[Start of Attachment]

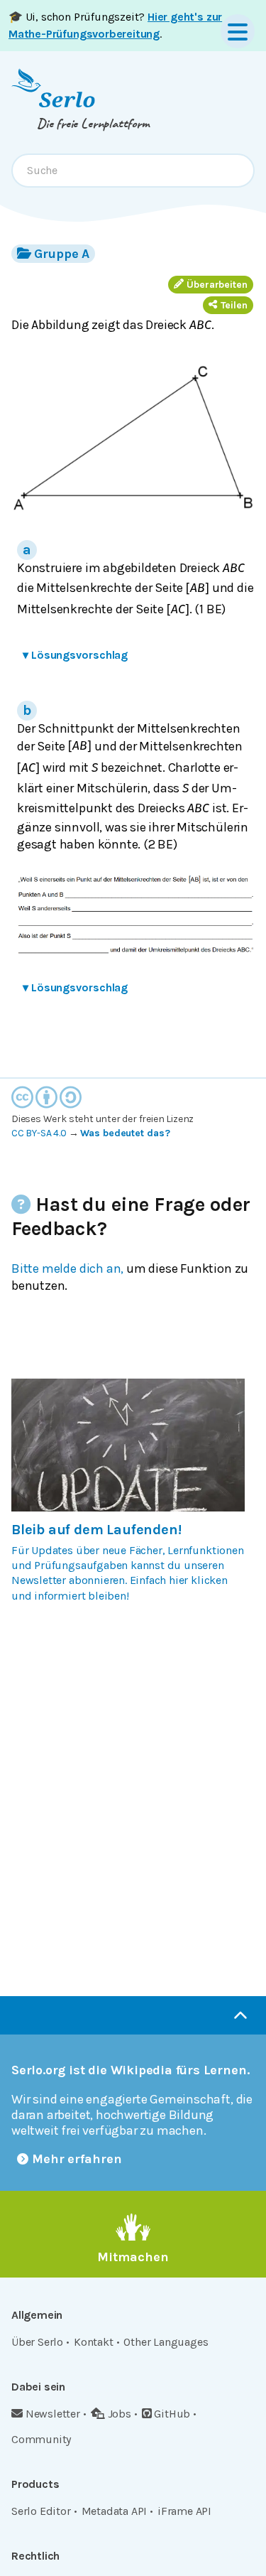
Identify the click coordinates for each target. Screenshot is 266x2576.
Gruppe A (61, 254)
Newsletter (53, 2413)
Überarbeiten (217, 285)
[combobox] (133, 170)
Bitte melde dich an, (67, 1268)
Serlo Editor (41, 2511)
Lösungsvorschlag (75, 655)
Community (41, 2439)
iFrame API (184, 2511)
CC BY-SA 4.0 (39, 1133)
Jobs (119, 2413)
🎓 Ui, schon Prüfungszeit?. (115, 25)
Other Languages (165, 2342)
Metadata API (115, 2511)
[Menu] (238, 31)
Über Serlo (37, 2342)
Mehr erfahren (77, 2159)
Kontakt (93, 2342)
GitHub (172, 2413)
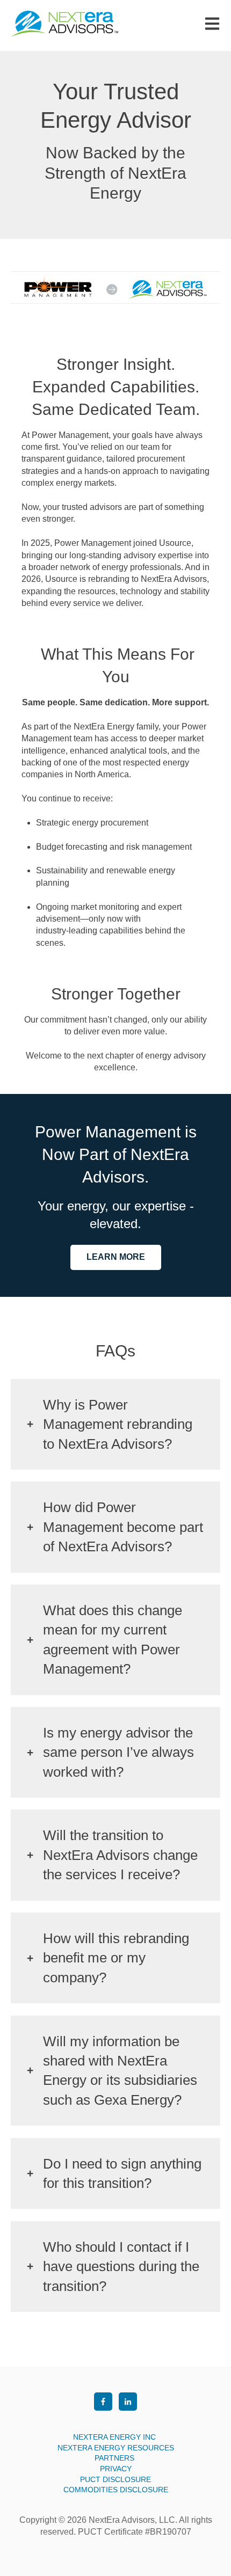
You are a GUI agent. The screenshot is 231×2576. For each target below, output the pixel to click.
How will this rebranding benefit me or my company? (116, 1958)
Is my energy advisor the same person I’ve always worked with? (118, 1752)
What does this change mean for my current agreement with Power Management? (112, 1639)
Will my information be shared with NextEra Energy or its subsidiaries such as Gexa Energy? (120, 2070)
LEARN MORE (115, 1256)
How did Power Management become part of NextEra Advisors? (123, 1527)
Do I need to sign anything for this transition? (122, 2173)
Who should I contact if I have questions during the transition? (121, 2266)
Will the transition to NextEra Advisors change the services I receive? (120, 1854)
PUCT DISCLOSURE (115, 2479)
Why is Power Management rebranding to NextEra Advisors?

[End of Attachment]

Among the lines above, some may include the string "Management"; state how many, and nothing more.

3